Therapy in L.A.

  article of the month
January 1999
REALIZING AND INTEGRATING FEELINGS ABOUT ADOPTION
By Dorothea McArthur, Ph.D., ABPP

I have been doing psychotherapy with members of the adoption triangle (adoptee, adoptive couple, birthfamily) for the past fifteen years. Each person has taught me how they feel about and cope with adoption. I am also a member of the adoption triangle.

Society likes to think that adoption is just a "joyful problem solving event" in which everyone gets what they want and everyone lives "happily ever after." I have come to understand that society places subtle but enormous pressure on adoption triangle members to act in a manner that confirms that this is true.

There are some families where adoption issues are never mentioned; the family acts as if there is nothing to ever talk about. Some adoptees seem to adjust with no trouble and never request any information about their biological parents (usually labeled by adoptees as "other" or "real" parents). Other adoptees just sense that their adoptive parents are unable to talk about birthfamily.

However, for many adoption triangle members, the story is not quite so simple. Many adoption triangle members experience, from time to time, feelings related to the normal and natural seven core issues of adoption (as presented by Sharon Kaplan Roszia). These feelings are loss, rejection, guilt/shame, grief, confused identity, thwarted intimacy, and thwarted mastery/control. Adoptees may also feel that "they are looking into a different mirror" when they receive validation, criticism and support from their adoptive family. This is especially the case when they are placed in a home in which the talents, strengths, interests, and culture are different from their birthfamily. For instance, a slender, willowy kinesthetic dancer adoptee may be negatively labeled as "skinny" "emotional" and "not very academic" if raised in a short stocky engineering family. If she had remained with her birthfamily, she might well have been called "slender, graceful and creative."

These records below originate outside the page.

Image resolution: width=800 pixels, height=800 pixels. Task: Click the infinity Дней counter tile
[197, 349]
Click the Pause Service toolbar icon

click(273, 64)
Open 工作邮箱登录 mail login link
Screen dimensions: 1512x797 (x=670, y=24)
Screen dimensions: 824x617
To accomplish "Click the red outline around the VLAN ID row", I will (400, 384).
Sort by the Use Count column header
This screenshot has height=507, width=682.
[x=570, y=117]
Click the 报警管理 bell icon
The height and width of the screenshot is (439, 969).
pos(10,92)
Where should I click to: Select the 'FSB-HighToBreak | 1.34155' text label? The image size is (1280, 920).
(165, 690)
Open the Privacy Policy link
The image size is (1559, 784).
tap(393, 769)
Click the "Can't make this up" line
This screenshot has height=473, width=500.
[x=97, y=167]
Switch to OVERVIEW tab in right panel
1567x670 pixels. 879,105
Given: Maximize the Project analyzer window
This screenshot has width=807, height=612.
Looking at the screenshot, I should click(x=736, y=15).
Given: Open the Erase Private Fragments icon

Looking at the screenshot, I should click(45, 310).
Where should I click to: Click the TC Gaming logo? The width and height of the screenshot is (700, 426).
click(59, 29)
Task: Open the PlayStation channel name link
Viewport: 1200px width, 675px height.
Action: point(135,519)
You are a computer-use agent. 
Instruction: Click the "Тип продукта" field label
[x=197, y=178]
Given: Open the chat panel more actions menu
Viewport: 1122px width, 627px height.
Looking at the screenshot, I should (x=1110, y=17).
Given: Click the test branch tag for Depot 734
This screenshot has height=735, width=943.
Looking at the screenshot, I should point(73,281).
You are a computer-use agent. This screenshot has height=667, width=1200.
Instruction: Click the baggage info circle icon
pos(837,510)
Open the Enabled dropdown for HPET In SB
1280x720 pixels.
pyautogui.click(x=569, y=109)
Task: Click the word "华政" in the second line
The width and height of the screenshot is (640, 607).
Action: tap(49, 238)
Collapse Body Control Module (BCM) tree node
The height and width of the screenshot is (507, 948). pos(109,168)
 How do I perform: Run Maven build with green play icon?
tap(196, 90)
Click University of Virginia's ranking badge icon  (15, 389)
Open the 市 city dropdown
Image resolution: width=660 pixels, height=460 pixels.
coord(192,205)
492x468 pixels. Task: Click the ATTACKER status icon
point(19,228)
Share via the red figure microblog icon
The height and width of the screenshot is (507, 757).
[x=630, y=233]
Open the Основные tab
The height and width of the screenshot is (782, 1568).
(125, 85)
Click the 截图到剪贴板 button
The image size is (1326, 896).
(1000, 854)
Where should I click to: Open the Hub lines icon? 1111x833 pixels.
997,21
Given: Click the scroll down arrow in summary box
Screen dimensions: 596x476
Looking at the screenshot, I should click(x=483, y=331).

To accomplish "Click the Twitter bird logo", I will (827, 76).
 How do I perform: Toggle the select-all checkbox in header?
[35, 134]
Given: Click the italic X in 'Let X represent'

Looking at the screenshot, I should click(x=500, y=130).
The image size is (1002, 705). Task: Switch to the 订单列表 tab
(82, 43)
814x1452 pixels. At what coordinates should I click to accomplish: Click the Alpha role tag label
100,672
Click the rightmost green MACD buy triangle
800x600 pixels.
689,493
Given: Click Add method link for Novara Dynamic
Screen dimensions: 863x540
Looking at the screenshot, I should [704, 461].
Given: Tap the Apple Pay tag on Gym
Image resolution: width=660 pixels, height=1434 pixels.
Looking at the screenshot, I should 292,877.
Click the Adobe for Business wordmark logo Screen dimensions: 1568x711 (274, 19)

Many adoptees seem to have a sense that they were adopted even before they are told. Some worry about being displaced again. Some handle this worry by being very cooperative. They do what they are told as well as they can, hoping that they can gain control over never being rejected again. Other adoptees decide to test limits when they feel concern about being relinquished. They will do something wrong and wait to see if they get rejected. If these acting-out children experience support and firm limits instead of rejection, they feel reassured.

The overadaptive adoptee is perhaps the easier one, superficially, to raise. A disadvantage is that they often hide any feelings that might be perceived by others as negative. They are the ones who make society feel that adoption is merely a "joyful problem-solving event."

The acting-out adoptees can be more overtly troublesome to work with. If teachers and parents do not understand what they are trying to do, they can be inappropriately labeled the "bad seed." Sometimes they are rejected again. However, it is easy to determine when an acting-out adoptee is upset. After the acting-out episode, they are often available to process some important and valid feelings which result in an intimate exchange. Acting out tends to happen during transitions, holidays, travel, separations from adoptive parents, and the adoptee's birthdays.

The very bottom line for an adoptee is that they had to leave the most important person in their lives after having a nine-month relationship in utero. Whether they talk about it or not, this is a major event with lifelong psychological repercussions.

Psychotherapists with a specialty in adoption can often be helpful on an periodic basis by:

  1. helping an infertile couple decide to adopt,
  2. helping a birthmother or birthfather to grieve the loss of a baby placed for adoption,
  3. helping an adoptive couple reach and understand the unresolved feelings of an adoptee that might be overadaptive,
  4. setting limits and working through expressed issues for an adoptee who acts out,
  5. helping adoptive triangle members search for each other and arrange for a reunion,
  6. aiding an adoptee in diagnosing and setting up an individualized educational program since quite a few adoptees work with learning difficulties or ADHD.

Adoption triangle members are entitled to this kind of support because adoption is a truly different form of family building.

Dr. McArthur is a psychotherapist in practice in Los Angeles. She is the President of the Independent Psychotherapy Network.